話が如何に長々と続いていたかを、透明なカップ中の溶けた氷が証明していた。そんな事情に構う事なく洸吉は話を再開する。
それから一年ほど経ち、洸吉は順当に十四歳を迎えた。大方の家事はこなせるようになり、母親が寝込んでいる時は代わって引き受けたりもする。ベッドで読んだ本の知識を話す以外の会話はあまりないが、多くの事を話さなければ口喧嘩も自然に減っていく。
この頃から数日おきではあるが、日記をつけ始めた。
そして父親が家に帰ってくる周期は三ヶ月に一度に落ち着き、洸吉と会っても何ら特別なことはせずに数日間を過ごすだけ。部活で多くの時間を有していた洸吉にとって、帰宅からベッドへ入るまでの時間内で多くの家事をこなす。
廃れていった母親の親心を遠くに感じつつ、見つけ次第に部屋中を掃除しないと積もる汚れには追い付けない。
夕飯を食べ終え、洸吉はソファの下やテレビ台を細やかに掃除し始めた。だが突然、夜中にも限らず母親は声を荒げ始める。

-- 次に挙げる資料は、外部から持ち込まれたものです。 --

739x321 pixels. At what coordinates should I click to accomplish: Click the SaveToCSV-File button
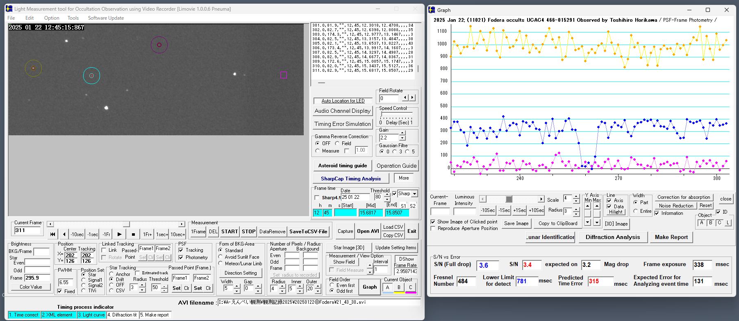pyautogui.click(x=308, y=232)
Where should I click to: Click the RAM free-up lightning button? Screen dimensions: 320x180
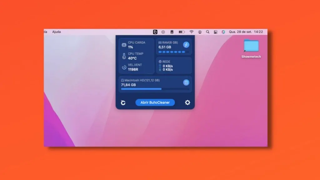tap(186, 45)
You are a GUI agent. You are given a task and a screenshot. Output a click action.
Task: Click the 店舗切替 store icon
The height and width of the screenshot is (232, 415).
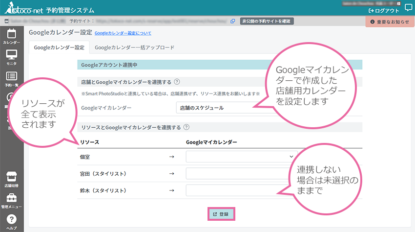tap(11, 179)
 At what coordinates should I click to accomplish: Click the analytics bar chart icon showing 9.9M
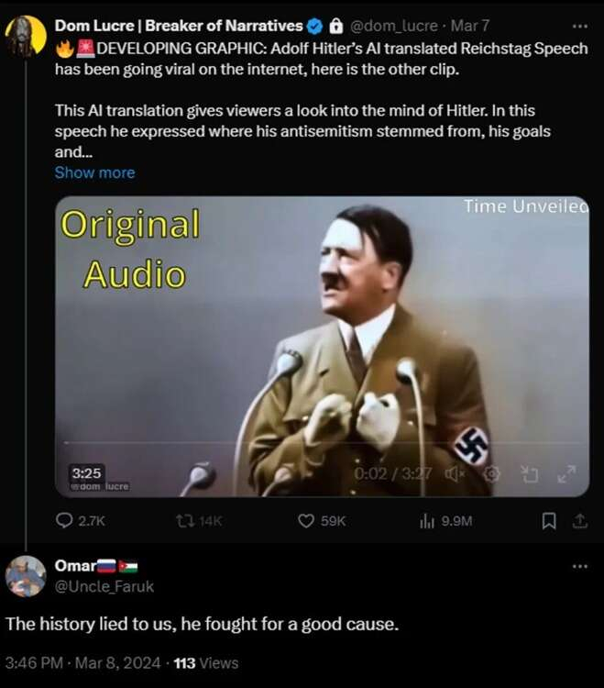click(x=426, y=520)
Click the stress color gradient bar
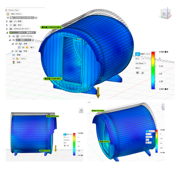The image size is (190, 175). click(153, 70)

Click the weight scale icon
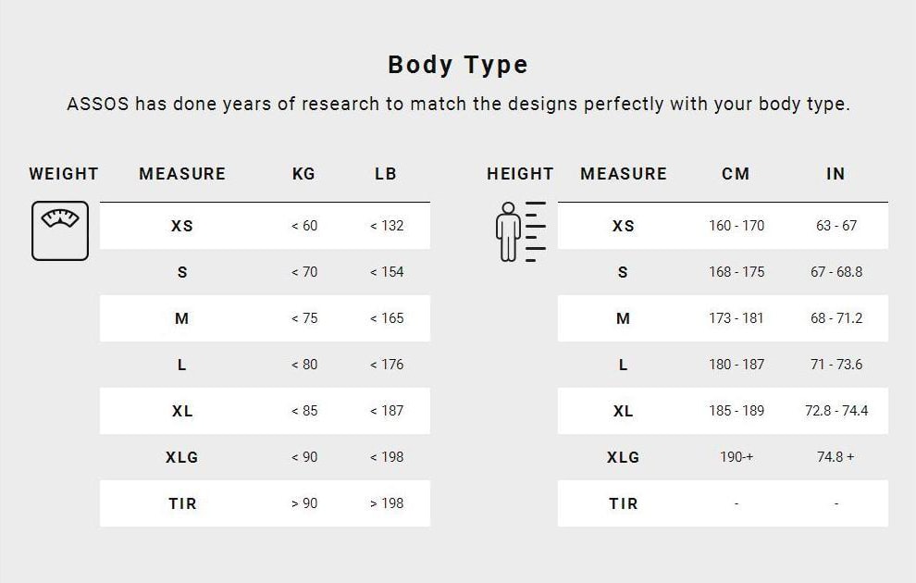[60, 230]
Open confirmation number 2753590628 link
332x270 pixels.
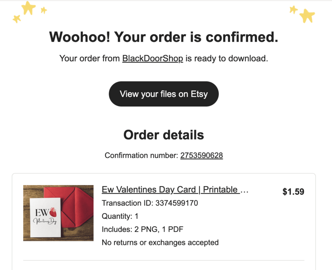tap(201, 155)
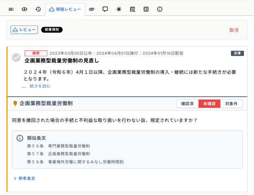Open the document search icon tab

point(132,9)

急だった為に何と発音したのかはうまく聞き取れず、洸吉は下手に出て聞き返した。「いきなり何? 何か言った?」
「それってお母さんへの当てつけ? そんな嫌な顔して掃除してさ……」屈んだ姿勢で拭き掃除をしていた洸吉の前に立ち、母親は睨みつける。
「当てつけって何? 汚かったから掃除しただけ、部活で疲れてんだよ」
睨み合っている暇も理由も無い。不意に開いてしまう怒りや不満の吐口だろうと母親を無視し、洸吉は片腕を伸ばして埃を集める。相手の表情は、自分の表情を映す鏡とついこの前の夕飯時に教えてくれたばかり。嫌な顔に見えていたのなら、彼女も同様。

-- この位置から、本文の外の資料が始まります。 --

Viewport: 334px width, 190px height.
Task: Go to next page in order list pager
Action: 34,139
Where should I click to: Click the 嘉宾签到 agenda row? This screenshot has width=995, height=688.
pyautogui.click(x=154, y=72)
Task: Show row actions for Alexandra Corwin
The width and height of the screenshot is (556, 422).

「今日もそこを掃除したばかり、いつもしないくせに今日に限って……」
「いつもできないから、時間がある時にやってんだよ。めちゃめちゃ埃あるぞ」洸吉は顔を上げ、黒ずんだタオルを見せつける。
「じゃあどうして嫌な顔をしてやってたの? 馬鹿にしてるみたいに」
なんて答えれば静まってくれるのか。感情の起伏は時間が経てば下っていくが、待っている暇があるなら他を掃除したい。
「嫌な顔していないし、じゃあ逆に掃除してない場所とかってある?」
洸吉は両肩を落とし、仕方がなく弱々しい声で引き下がる。
「まだ子どものくせに、よくそんな呆れた顔して話せるね」怒る対象がずらされていくのは普段と変わりない。何を思って終始睨みつけているのか、洸吉にもわかるはずも無い。

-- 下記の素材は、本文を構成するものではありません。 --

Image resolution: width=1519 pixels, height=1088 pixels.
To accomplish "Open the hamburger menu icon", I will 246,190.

「部屋を綺麗に保ちたいって思ってるだけ、一人で掃除するよりも効率いいでしょ」
「効率? 何賢くあろうとしてんの。体が動かないなりにお母さんだってやってんの。それをいつも嫌な顔してやっているでしょ?」
「ただ部活で疲れているだけ。掃除しているとかは見ればわかるし、何がそんなに怒らなきゃいけない事なの」
理不尽に怒り続ける母親は何も返さず、執拗に足音を立ててリビングから出ていく。その場に残ったのは、深く大きなため息と両肩に降りかかる疲れ。
その日は掃除をやめてすぐに自分の部屋へと戻った。〝普通〟とは何をもって引かれる基準であるのか、今は少しでも自らを卑下して見ていたいと思うばかり。
勉強をしようと机に向かったが、その日の日記には誰にも話せない苦悩をひたすら言葉へと変えて書き続けた。まるで溜まった鬱憤を少しでも軽く、吐き出すかのように。
そんな母親でも、生活においての買い物だけは忘れずに行う。特に気にせず生活していたが、ある時の帰りが遅かった。既に携帯を所持していた洸吉はメールにて、一体遅くまでどこへ行ったのかを聞いた日がある。
毎回車で向かっているが、考えられるのは事故や体調不良等の運転困難。忙しなくメールの返信を待っている間に母親は帰宅をし、そのままの足でソファへと倒れ込んだ。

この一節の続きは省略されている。